• **Recorded data**:
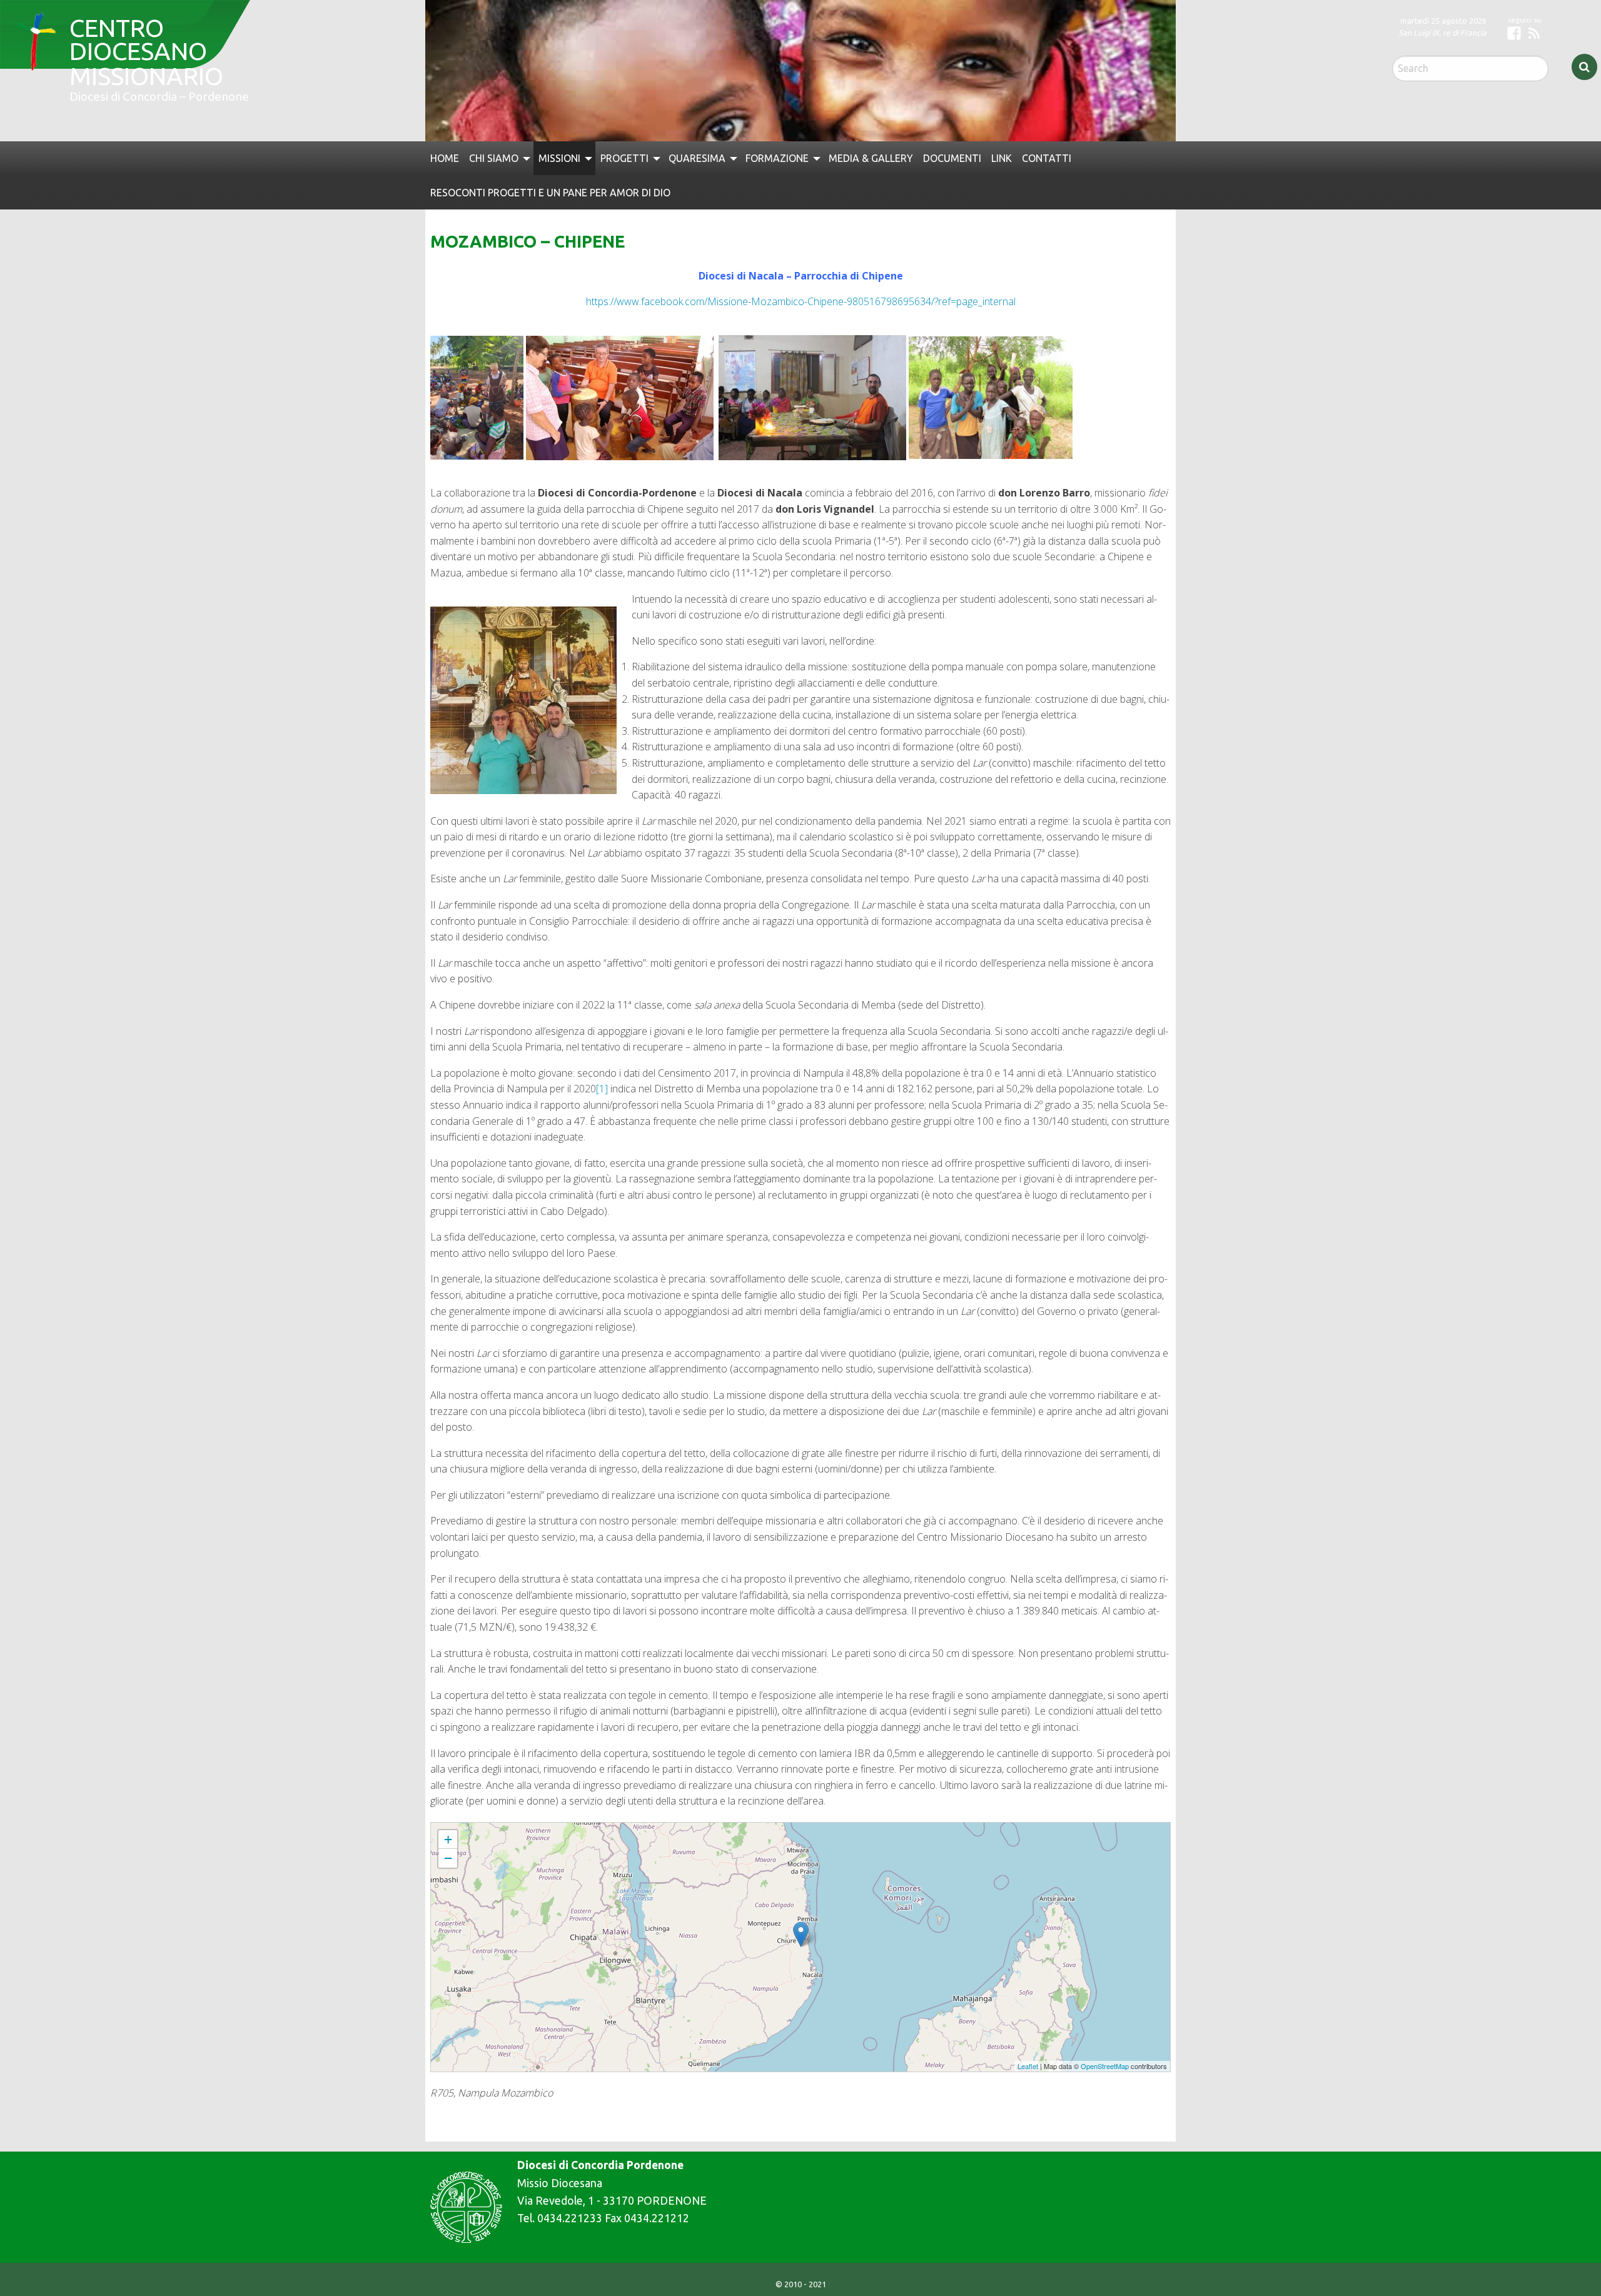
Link (1001, 158)
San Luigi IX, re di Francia (1442, 32)
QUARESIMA (697, 158)
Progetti (624, 158)
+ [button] (448, 1839)
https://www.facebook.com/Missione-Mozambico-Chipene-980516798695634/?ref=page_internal (801, 301)
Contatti (1046, 158)
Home (444, 158)
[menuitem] (444, 158)
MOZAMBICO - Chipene (471, 1828)
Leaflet (1028, 2066)
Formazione (777, 158)
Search (1584, 67)
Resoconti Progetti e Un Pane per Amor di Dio (550, 192)
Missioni (559, 158)
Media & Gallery (871, 158)
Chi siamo (493, 158)
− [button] (448, 1858)
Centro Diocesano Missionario (137, 38)
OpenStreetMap (1105, 2066)
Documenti (952, 158)
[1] (602, 1088)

• **To do**:
Every line above must be printed again exactly, pictures excluded.

• **Expected output**:
Link (1001, 158)
San Luigi IX, re di Francia (1442, 32)
QUARESIMA (697, 158)
Progetti (624, 158)
+ [button] (448, 1839)
https://www.facebook.com/Missione-Mozambico-Chipene-980516798695634/?ref=page_internal (801, 301)
Contatti (1046, 158)
Home (444, 158)
[menuitem] (444, 158)
MOZAMBICO - Chipene (471, 1828)
Leaflet (1028, 2066)
Formazione (777, 158)
Search (1584, 67)
Resoconti Progetti e Un Pane per Amor di Dio (550, 192)
Missioni (559, 158)
Media & Gallery (871, 158)
Chi siamo (493, 158)
− [button] (448, 1858)
Centro Diocesano Missionario (137, 38)
OpenStreetMap (1105, 2066)
Documenti (952, 158)
[1] (602, 1088)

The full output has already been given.